7 Ways to Live Well With Lupus

Lupus is an autoimmune disease affecting at least 1.5 million Americans. It occurs when for some reason the immune system goes haywire and begins producing antibodies against the body's own healthy tissue. This can cause pain, inflammation and damage in multiple parts of the body. The disease typically flares, meaning that there are times when it is active and causing symptoms and there are times when it is quiet and seemingly gone. Lupus symptoms range from mild to severe, and at its worst the disease can be fatal. While lupus has no cure, there are steps you can take to minimize your symptoms and boost your quality of life.
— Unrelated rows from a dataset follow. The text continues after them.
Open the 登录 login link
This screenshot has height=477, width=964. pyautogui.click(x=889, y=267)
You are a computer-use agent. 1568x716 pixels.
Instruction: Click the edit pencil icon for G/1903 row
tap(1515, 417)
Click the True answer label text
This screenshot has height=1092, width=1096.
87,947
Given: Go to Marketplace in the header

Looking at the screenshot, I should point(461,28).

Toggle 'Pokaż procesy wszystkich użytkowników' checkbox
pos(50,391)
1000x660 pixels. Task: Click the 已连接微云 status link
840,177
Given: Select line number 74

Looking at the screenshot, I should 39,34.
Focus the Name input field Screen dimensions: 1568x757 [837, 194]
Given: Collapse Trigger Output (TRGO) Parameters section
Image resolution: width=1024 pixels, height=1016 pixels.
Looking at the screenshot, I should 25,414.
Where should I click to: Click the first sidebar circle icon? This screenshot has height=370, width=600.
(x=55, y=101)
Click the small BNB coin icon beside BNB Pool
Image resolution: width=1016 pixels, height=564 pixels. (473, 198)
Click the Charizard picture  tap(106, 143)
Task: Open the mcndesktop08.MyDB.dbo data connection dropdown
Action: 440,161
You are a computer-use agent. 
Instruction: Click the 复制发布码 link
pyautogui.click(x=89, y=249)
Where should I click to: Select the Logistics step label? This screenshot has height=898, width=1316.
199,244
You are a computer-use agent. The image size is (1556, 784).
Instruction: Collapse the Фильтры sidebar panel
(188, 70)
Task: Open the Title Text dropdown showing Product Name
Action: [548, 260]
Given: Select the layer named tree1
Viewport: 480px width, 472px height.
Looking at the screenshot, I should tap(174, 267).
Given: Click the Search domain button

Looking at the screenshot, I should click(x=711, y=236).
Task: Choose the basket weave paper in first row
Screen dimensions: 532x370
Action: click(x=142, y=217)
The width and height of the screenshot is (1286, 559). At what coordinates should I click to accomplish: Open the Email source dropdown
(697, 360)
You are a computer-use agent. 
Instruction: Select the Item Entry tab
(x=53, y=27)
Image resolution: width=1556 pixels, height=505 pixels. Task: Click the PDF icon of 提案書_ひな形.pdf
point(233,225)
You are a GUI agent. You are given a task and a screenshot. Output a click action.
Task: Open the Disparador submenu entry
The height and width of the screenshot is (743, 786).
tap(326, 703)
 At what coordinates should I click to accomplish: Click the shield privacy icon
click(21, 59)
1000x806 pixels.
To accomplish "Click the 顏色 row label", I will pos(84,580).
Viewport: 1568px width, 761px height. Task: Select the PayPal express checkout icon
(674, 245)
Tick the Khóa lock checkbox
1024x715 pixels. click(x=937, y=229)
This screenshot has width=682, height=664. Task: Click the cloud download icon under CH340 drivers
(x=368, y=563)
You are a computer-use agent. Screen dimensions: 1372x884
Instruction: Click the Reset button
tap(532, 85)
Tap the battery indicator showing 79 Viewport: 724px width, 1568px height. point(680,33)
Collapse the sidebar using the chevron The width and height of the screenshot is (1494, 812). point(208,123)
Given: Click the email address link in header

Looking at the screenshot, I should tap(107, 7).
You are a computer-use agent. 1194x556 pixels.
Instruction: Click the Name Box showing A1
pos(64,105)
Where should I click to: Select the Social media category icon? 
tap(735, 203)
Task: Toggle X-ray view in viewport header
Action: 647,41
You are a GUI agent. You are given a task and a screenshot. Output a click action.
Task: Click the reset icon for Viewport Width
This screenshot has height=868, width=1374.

These include:

  • Avoiding excess sun exposure. Excess sun exposure is a bad idea for everyone, but lupus patients are particularly vulnerable to the ravages of the rays because ultraviolet light can trigger symptoms. Wear a UVA- and UVB-blocking sunscreen and avoid going out midday, when the rays are at their strongest.
  • Taking care with your diet. Some experts believe that fish and fish oil have anti-inflammatory properties. Aim for at least two servings of fish a week. And avoid alfalfa sprouts-they contain an amino acid called L-canavanine that can rev up the immune system and cause inflammation.
  • Staying active. Swollen joints may make exercise uncomfortable, but it's well worth doing. Go for activities that don't put a lot of stress on joints, such as walking and swimming.
  • Using heat. When your body hurts, listen to it and apply moist heat to affected areas. Soak in a hot tub or take a steam in a sauna. Moist heat is much more effective than dry heat.
  • Staying away from cigarettes. Smoking is a no-no for a multitude of reasons, but lupus patients may find their symptoms worsening due to specific substances in tobacco smoke.
  • Controlling fatigue. Chronic inflammation can wear out the body and cause exhaustion. Becoming a couch potato will only weaken you further, but overdoing activity may cause a flare. Look for balance: Alternate periods of rest with periods of activity.
  • Preparing yourself for pregnancy. Since the typical lupus patient is a woman in her childbearing years, it's vital to know how the disease impacts pregnancy. Most lupus pregnancies are successful, but some women may experience a flare after delivery. You may need specific treatment during or after pregnancy to prevent complications.